Task to complete: Each line of the listing below must be returned exactly.

Supplied entries:
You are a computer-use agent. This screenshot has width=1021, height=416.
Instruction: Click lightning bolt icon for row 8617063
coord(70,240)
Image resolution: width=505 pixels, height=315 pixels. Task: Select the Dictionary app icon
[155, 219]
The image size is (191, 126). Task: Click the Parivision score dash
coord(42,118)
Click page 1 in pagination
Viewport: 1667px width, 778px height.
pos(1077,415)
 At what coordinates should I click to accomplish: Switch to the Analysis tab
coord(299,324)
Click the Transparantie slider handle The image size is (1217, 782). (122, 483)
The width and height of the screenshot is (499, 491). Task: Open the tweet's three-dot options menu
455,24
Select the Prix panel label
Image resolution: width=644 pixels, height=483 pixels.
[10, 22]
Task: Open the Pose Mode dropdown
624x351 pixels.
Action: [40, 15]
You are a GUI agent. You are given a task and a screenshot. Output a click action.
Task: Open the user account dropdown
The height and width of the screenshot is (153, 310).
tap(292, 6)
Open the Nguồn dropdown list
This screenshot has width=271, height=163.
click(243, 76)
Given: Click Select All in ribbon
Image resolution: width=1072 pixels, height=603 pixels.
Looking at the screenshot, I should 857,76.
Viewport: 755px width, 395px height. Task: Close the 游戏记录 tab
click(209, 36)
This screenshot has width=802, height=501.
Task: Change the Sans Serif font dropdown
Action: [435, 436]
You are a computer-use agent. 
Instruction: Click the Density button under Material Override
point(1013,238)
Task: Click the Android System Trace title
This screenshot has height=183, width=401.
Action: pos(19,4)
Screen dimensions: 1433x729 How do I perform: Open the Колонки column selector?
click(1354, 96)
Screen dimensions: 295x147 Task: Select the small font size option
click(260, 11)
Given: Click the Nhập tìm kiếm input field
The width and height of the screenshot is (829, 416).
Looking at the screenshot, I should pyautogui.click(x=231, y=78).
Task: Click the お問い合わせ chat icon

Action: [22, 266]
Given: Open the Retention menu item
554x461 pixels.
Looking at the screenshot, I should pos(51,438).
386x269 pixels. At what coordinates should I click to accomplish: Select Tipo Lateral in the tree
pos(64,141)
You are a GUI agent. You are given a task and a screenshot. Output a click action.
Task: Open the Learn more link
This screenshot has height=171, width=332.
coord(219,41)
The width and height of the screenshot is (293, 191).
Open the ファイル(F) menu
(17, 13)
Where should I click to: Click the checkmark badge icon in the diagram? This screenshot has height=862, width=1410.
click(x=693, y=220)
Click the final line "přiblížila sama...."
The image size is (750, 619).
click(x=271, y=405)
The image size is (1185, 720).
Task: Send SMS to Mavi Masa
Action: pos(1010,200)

Exercise answer:
You are a computer-use agent. This screenshot has width=1021, height=416.
Instruction: Click lightning bolt icon for row 8617063
coord(70,240)
Image resolution: width=505 pixels, height=315 pixels. Task: Select the Dictionary app icon
[155, 219]
The image size is (191, 126). Task: Click the Parivision score dash
coord(42,118)
Click page 1 in pagination
Viewport: 1667px width, 778px height.
pos(1077,415)
 At what coordinates should I click to accomplish: Switch to the Analysis tab
coord(299,324)
Click the Transparantie slider handle The image size is (1217, 782). (122, 483)
The width and height of the screenshot is (499, 491). Task: Open the tweet's three-dot options menu
455,24
Select the Prix panel label
Image resolution: width=644 pixels, height=483 pixels.
[10, 22]
Task: Open the Pose Mode dropdown
624x351 pixels.
Action: [40, 15]
You are a GUI agent. You are given a task and a screenshot. Output a click action.
Task: Open the user account dropdown
The height and width of the screenshot is (153, 310).
tap(292, 6)
Open the Nguồn dropdown list
This screenshot has width=271, height=163.
click(243, 76)
Given: Click Select All in ribbon
Image resolution: width=1072 pixels, height=603 pixels.
Looking at the screenshot, I should 857,76.
Viewport: 755px width, 395px height. Task: Close the 游戏记录 tab
click(209, 36)
This screenshot has width=802, height=501.
Task: Change the Sans Serif font dropdown
Action: [435, 436]
You are a computer-use agent. 
Instruction: Click the Density button under Material Override
point(1013,238)
Task: Click the Android System Trace title
This screenshot has height=183, width=401.
Action: pos(19,4)
Screen dimensions: 1433x729 How do I perform: Open the Колонки column selector?
click(1354, 96)
Screen dimensions: 295x147 Task: Select the small font size option
click(260, 11)
Given: Click the Nhập tìm kiếm input field
The width and height of the screenshot is (829, 416).
Looking at the screenshot, I should pyautogui.click(x=231, y=78).
Task: Click the お問い合わせ chat icon

Action: [22, 266]
Given: Open the Retention menu item
554x461 pixels.
Looking at the screenshot, I should pos(51,438).
386x269 pixels. At what coordinates should I click to accomplish: Select Tipo Lateral in the tree
pos(64,141)
You are a GUI agent. You are given a task and a screenshot. Output a click action.
Task: Open the Learn more link
This screenshot has height=171, width=332.
coord(219,41)
The width and height of the screenshot is (293, 191).
Open the ファイル(F) menu
(17, 13)
Where should I click to: Click the checkmark badge icon in the diagram? This screenshot has height=862, width=1410.
click(x=693, y=220)
Click the final line "přiblížila sama...."
The image size is (750, 619).
click(x=271, y=405)
The image size is (1185, 720).
Task: Send SMS to Mavi Masa
Action: pos(1010,200)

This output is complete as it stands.